TASK ITEM >> Which of the lines below hold the word "number"? Pull each of them out.

SOURCE MATERIAL >>
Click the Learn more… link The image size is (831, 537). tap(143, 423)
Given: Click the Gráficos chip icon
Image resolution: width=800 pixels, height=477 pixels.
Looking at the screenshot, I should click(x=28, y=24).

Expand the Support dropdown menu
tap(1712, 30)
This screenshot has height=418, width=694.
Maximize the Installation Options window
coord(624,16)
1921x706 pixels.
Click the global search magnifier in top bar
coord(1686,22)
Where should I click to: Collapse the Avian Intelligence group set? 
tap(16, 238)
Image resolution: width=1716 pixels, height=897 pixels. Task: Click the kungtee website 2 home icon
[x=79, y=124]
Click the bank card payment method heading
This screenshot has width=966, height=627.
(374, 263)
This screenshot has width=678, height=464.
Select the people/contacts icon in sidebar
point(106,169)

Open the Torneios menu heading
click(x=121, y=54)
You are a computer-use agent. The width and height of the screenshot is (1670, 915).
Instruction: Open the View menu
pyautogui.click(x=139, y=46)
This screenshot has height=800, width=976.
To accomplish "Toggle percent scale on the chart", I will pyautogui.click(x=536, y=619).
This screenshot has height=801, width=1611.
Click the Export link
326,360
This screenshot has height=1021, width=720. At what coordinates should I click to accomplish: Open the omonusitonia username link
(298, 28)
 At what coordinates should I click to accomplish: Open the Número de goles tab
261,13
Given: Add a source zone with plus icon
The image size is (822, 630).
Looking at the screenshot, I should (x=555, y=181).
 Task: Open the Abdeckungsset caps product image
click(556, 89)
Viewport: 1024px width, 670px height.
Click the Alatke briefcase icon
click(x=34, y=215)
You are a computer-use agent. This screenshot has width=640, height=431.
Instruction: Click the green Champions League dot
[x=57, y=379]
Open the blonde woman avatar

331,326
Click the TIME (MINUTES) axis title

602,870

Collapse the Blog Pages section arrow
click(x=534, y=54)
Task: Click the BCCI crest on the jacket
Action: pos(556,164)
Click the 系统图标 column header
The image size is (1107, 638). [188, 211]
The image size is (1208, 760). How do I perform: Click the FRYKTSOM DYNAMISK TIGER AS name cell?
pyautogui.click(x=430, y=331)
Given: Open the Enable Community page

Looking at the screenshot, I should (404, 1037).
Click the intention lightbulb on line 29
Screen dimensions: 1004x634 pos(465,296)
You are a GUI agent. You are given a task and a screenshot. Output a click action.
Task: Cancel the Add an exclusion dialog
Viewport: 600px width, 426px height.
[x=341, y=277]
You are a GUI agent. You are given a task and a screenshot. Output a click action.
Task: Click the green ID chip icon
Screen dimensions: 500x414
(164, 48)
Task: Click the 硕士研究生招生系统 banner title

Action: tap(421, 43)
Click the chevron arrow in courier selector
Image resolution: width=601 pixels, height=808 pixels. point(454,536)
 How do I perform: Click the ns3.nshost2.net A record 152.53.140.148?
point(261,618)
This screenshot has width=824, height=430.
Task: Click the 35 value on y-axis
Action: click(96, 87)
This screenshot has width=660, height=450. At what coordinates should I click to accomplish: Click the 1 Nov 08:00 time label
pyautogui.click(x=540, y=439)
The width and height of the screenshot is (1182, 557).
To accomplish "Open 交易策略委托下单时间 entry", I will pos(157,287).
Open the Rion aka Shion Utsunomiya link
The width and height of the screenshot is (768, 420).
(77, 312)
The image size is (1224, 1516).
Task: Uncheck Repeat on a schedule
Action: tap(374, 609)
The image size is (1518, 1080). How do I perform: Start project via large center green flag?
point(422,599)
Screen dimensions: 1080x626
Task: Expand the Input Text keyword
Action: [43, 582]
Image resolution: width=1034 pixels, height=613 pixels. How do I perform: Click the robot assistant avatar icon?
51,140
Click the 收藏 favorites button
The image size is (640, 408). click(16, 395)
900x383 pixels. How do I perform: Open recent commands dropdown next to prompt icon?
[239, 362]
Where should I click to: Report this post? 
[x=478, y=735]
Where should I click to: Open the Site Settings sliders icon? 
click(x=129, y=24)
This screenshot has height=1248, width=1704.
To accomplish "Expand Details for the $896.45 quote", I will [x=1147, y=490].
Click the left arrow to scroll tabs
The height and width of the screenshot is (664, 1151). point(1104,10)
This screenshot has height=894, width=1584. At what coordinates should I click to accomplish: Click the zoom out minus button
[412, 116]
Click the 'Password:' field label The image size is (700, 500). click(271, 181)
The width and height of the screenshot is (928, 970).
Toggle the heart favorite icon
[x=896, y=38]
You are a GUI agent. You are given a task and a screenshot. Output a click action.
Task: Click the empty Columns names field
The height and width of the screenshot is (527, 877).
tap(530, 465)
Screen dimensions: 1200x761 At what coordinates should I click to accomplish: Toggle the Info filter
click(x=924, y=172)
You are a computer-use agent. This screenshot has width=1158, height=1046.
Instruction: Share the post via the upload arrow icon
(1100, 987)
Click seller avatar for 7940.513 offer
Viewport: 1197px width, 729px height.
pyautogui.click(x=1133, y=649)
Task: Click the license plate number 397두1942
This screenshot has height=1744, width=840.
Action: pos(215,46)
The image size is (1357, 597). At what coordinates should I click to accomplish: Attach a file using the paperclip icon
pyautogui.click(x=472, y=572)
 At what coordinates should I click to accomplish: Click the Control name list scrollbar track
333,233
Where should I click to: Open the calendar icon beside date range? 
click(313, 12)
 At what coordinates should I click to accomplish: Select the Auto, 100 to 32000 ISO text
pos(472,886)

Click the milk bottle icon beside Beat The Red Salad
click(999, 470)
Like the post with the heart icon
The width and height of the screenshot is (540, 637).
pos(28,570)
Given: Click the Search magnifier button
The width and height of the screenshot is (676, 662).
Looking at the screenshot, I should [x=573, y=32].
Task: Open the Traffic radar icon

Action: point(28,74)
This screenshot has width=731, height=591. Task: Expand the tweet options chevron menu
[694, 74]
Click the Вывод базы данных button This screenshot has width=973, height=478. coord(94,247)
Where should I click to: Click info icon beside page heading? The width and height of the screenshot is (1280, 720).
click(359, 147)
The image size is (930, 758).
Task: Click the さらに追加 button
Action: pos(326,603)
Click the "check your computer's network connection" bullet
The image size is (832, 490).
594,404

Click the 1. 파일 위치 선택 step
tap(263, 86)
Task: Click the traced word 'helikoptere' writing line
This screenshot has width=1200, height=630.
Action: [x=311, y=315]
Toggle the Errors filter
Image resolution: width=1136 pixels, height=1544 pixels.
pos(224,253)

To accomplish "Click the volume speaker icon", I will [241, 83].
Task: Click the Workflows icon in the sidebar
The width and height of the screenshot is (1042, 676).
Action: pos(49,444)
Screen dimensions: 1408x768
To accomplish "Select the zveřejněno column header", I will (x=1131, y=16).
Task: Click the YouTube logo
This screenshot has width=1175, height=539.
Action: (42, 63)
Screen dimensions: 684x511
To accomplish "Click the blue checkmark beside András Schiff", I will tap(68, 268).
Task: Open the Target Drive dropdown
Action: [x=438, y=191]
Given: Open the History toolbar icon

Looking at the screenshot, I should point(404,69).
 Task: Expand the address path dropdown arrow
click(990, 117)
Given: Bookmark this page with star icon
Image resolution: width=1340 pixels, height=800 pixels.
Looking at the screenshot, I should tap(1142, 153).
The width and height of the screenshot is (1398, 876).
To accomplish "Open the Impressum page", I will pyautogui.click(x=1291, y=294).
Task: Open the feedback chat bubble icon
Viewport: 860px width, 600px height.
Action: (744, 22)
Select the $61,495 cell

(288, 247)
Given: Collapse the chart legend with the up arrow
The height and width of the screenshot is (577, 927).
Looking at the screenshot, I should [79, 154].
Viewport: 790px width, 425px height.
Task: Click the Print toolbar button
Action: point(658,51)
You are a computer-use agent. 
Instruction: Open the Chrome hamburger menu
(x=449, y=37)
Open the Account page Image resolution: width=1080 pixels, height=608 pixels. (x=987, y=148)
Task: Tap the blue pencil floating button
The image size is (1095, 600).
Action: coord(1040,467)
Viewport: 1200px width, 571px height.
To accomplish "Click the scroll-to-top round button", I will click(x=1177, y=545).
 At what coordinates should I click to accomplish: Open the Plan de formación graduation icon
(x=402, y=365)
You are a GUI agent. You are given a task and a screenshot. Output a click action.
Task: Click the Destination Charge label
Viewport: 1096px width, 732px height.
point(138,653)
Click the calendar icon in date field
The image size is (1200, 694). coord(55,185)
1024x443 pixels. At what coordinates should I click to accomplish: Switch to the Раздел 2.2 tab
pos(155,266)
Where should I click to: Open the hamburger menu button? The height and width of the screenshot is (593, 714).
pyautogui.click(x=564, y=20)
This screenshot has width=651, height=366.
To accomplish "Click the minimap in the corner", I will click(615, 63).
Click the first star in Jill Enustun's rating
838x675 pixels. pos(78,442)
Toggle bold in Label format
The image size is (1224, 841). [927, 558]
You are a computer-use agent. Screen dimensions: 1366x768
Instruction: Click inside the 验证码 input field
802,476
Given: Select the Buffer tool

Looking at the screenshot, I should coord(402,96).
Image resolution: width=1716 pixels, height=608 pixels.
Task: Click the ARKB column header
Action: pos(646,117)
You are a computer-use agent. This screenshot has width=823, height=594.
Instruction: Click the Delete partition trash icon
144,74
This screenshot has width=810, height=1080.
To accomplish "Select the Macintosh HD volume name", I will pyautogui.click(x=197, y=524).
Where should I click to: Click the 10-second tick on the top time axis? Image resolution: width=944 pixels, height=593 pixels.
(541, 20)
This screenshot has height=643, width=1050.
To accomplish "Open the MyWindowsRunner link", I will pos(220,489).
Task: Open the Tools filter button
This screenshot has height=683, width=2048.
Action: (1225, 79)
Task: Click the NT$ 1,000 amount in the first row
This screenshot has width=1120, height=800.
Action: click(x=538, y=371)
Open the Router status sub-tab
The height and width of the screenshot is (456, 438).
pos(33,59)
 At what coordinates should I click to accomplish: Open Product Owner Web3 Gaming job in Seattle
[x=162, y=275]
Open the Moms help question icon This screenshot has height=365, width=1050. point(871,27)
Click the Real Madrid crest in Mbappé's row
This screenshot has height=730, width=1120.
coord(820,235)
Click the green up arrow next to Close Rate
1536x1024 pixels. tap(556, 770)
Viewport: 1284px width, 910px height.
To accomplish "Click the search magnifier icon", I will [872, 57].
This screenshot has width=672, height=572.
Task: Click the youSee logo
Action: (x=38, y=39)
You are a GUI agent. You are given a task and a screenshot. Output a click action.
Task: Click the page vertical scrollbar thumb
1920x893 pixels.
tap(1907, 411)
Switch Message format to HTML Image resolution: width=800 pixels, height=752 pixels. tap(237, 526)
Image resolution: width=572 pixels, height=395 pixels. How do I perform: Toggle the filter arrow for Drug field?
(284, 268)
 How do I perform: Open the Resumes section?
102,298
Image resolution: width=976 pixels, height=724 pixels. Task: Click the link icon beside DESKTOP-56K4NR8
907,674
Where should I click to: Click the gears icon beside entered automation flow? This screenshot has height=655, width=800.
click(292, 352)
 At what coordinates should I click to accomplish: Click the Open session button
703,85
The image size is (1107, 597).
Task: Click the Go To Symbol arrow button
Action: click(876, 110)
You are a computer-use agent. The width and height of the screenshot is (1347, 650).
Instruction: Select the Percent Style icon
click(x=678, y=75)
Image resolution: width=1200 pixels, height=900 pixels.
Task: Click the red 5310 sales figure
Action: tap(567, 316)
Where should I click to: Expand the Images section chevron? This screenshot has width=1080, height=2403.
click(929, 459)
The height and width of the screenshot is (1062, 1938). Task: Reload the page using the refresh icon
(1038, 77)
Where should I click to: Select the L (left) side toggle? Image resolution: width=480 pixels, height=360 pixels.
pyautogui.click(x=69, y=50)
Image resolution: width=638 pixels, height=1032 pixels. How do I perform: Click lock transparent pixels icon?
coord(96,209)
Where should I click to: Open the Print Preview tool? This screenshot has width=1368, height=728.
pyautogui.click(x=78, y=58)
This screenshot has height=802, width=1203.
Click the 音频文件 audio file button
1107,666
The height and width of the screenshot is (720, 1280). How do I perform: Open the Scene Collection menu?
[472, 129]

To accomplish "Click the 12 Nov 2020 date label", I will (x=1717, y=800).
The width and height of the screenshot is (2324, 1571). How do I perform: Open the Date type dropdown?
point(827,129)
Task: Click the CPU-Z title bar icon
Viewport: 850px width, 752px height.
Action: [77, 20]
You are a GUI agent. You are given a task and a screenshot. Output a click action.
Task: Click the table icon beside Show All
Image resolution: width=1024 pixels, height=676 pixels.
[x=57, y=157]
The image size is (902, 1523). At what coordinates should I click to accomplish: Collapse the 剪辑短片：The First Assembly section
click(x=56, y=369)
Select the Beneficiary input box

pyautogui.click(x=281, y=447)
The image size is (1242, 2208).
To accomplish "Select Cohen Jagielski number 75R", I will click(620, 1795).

ANSWER TO THE PROBLEM >>
Task: Click the license plate number 397두1942
To accomplish "Select Cohen Jagielski number 75R", I will click(620, 1795).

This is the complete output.